■ WHAT THIS TASK INVOLVES
Find every line in the records below that contains the string "bottom", and copy each one in full. Case counts.

■ RECORDS
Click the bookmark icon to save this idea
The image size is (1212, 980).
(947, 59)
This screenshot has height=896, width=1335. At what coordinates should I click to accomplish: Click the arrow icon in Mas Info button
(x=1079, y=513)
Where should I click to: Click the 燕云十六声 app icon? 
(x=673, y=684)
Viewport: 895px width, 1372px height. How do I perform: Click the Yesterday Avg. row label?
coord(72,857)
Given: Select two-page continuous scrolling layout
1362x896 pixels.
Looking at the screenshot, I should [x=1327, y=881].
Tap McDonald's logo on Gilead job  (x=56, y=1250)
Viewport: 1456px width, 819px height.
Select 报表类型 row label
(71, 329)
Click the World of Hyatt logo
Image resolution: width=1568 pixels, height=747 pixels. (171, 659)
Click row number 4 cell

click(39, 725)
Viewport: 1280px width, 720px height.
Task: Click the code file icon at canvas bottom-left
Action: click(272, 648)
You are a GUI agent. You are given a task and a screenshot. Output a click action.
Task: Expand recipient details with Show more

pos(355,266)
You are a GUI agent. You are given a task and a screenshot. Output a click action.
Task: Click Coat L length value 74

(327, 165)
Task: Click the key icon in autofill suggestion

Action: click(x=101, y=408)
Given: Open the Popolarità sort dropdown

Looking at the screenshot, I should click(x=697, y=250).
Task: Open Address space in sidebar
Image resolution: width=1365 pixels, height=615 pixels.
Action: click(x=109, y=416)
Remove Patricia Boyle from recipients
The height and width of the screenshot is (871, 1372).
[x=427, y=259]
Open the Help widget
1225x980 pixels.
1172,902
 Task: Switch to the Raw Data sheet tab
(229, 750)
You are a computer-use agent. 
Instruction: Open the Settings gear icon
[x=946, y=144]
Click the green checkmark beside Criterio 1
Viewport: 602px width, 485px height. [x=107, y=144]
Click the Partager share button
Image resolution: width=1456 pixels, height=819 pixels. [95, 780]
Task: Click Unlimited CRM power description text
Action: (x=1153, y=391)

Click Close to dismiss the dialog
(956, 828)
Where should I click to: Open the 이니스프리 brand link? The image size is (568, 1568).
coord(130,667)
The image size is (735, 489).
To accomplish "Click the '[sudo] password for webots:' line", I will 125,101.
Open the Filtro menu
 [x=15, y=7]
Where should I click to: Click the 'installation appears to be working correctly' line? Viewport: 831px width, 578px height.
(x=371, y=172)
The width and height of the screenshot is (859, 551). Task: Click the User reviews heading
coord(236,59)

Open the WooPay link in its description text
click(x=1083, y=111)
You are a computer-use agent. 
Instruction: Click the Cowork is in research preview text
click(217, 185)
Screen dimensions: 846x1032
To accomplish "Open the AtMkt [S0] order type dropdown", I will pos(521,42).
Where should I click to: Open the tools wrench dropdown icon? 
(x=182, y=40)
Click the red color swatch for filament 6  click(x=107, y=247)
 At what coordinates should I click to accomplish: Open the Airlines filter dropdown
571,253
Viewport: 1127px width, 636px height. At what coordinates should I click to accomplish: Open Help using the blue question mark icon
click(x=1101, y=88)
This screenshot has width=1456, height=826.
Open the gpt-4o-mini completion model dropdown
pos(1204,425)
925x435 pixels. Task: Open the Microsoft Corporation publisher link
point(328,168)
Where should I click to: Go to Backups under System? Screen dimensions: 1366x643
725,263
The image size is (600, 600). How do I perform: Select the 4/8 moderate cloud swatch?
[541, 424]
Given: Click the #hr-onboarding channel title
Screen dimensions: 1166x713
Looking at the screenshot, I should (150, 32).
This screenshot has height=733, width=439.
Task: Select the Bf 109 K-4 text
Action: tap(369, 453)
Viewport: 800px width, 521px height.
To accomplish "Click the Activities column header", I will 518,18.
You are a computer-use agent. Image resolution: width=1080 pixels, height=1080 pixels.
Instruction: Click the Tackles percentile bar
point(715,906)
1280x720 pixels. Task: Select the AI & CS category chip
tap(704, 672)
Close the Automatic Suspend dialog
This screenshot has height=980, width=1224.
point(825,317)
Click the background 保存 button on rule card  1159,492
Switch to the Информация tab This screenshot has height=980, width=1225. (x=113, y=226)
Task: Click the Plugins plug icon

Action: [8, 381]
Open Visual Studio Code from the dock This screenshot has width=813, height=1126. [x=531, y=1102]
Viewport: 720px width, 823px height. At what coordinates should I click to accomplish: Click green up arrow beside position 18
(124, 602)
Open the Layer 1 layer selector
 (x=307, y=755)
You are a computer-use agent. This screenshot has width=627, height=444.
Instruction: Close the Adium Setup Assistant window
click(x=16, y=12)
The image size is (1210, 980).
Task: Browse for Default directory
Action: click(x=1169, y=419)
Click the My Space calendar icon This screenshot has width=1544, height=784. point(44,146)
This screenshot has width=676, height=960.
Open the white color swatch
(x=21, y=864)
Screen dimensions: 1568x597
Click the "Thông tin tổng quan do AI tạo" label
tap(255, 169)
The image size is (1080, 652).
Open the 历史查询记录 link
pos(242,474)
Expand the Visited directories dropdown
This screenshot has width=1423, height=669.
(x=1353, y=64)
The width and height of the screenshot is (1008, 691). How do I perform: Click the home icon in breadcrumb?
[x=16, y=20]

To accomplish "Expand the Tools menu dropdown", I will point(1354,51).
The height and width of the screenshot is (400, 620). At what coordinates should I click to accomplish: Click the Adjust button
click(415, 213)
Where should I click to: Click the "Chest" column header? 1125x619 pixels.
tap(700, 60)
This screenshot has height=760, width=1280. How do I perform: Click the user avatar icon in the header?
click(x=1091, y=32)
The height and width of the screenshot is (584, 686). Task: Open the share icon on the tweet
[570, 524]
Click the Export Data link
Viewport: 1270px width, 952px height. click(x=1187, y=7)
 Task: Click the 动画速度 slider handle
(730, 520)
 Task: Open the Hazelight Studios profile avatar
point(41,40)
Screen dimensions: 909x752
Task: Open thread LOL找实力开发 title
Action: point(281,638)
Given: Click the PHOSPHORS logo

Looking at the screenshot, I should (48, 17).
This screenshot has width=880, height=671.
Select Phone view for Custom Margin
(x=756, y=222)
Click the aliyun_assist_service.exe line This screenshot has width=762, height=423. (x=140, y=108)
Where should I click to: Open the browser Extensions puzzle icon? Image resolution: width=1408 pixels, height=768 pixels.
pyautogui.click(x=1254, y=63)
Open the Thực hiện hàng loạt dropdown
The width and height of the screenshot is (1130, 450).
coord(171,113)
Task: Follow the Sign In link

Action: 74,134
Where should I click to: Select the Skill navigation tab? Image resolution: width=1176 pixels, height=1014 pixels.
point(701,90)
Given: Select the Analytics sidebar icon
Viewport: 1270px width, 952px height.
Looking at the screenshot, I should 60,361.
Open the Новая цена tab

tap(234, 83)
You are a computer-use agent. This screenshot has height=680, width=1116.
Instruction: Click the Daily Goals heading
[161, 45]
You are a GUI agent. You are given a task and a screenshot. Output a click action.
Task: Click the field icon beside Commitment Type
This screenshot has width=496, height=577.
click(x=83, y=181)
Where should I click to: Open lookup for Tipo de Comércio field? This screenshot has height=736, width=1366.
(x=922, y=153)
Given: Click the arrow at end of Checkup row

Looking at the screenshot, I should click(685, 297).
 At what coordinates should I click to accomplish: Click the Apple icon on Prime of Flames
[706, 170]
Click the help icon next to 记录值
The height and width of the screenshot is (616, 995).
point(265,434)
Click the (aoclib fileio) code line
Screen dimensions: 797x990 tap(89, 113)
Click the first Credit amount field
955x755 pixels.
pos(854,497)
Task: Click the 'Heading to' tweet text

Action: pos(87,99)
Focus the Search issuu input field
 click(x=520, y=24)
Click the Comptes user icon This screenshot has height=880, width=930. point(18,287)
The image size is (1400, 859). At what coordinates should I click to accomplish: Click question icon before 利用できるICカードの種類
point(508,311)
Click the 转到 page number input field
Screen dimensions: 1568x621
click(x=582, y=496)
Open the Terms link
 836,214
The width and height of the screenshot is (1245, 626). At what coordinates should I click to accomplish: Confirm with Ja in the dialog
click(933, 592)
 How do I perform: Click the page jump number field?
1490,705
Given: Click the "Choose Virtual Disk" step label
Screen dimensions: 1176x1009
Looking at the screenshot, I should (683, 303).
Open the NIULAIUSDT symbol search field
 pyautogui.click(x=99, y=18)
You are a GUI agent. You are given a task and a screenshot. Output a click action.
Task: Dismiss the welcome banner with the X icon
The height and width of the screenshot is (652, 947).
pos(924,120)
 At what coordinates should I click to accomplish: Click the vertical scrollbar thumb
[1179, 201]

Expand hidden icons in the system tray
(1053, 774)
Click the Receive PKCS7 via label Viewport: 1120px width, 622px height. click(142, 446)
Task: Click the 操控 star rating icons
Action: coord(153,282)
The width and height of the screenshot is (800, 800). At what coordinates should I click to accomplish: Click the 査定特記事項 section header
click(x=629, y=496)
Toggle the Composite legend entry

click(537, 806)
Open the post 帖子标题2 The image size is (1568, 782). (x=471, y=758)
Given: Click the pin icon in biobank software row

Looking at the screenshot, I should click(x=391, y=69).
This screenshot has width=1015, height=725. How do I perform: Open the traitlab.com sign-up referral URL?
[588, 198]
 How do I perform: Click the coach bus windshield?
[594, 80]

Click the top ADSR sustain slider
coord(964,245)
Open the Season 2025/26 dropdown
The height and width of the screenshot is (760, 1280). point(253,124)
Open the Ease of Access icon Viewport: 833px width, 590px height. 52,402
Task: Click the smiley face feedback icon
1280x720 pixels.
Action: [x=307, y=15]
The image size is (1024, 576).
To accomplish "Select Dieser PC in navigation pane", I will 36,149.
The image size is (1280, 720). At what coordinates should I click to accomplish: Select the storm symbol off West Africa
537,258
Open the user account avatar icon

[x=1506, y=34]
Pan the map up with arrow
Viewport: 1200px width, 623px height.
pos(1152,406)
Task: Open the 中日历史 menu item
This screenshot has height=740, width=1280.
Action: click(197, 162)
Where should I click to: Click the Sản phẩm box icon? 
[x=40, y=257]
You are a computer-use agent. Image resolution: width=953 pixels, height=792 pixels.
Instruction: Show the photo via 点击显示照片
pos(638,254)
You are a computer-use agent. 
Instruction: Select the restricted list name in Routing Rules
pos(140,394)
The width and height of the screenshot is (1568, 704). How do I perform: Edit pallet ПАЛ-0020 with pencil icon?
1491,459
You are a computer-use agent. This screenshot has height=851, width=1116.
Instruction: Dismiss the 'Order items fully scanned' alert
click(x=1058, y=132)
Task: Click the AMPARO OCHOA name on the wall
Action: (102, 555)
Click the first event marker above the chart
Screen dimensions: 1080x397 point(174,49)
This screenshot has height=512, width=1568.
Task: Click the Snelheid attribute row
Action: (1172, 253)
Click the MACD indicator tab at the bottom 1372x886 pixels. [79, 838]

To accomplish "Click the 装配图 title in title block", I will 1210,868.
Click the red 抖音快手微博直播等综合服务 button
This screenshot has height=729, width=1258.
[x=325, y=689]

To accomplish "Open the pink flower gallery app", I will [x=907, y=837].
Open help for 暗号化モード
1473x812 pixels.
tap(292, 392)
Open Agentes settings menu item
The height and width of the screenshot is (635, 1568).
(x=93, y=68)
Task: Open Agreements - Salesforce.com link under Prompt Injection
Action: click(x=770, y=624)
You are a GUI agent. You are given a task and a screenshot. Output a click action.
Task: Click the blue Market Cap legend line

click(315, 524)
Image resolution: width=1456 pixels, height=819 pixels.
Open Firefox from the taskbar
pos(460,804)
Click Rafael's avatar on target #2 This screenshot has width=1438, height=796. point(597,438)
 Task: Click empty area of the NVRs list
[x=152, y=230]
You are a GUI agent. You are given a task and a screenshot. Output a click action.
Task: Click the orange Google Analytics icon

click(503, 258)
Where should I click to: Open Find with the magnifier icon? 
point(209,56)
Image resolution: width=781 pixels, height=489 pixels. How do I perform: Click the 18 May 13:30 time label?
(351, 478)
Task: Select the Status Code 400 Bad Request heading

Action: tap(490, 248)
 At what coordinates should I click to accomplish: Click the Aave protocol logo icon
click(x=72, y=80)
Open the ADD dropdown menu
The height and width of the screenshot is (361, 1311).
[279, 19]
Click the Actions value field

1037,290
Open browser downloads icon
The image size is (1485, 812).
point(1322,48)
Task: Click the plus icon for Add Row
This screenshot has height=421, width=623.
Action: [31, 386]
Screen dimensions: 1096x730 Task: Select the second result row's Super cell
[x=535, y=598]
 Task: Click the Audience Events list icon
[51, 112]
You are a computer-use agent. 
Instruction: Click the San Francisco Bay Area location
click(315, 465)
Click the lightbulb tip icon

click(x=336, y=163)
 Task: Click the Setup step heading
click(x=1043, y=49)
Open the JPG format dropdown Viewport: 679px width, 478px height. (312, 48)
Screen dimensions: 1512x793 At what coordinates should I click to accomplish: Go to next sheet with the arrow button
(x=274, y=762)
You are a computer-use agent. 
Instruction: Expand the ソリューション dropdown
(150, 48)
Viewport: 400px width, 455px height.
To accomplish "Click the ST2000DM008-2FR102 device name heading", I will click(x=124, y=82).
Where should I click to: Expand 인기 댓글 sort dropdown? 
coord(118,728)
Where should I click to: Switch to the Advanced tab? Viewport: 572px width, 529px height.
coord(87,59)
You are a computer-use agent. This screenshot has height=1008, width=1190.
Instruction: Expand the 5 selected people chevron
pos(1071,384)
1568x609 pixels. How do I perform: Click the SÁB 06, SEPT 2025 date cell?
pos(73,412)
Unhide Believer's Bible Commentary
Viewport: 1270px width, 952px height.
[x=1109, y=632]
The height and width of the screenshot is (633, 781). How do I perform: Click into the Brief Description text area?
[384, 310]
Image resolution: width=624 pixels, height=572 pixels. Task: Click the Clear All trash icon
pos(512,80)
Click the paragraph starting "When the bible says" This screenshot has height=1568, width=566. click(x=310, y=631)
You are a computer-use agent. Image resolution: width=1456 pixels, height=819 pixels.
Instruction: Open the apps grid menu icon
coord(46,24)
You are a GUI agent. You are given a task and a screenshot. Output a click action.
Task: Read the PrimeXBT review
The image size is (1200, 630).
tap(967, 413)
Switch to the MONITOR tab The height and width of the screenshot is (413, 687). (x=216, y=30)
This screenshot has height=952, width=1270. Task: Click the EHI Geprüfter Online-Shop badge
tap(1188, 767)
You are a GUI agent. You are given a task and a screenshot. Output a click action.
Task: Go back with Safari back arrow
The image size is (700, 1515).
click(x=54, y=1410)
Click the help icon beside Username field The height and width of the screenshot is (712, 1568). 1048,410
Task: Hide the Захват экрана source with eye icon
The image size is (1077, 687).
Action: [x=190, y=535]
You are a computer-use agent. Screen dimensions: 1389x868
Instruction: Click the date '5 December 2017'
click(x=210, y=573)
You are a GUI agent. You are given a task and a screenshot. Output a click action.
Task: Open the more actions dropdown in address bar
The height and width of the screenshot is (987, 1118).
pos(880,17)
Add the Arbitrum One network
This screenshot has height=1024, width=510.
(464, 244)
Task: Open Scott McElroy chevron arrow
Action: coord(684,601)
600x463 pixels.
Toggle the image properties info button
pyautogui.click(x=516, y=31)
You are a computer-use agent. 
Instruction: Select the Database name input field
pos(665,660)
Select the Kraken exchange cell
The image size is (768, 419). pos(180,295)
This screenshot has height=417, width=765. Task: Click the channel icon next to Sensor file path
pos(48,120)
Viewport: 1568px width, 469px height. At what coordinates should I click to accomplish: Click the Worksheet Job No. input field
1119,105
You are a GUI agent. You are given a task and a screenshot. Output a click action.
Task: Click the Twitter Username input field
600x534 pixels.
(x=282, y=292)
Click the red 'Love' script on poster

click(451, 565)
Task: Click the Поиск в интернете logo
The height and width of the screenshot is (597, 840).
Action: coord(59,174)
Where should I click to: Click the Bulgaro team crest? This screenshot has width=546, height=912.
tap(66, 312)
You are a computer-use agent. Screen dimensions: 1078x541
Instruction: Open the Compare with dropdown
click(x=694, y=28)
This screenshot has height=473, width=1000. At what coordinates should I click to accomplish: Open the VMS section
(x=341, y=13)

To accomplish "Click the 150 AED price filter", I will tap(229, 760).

■ EXERCISE RESPONSE
Task: Click the code file icon at canvas bottom-left
Click the MACD indicator tab at the bottom 1372x886 pixels. [79, 838]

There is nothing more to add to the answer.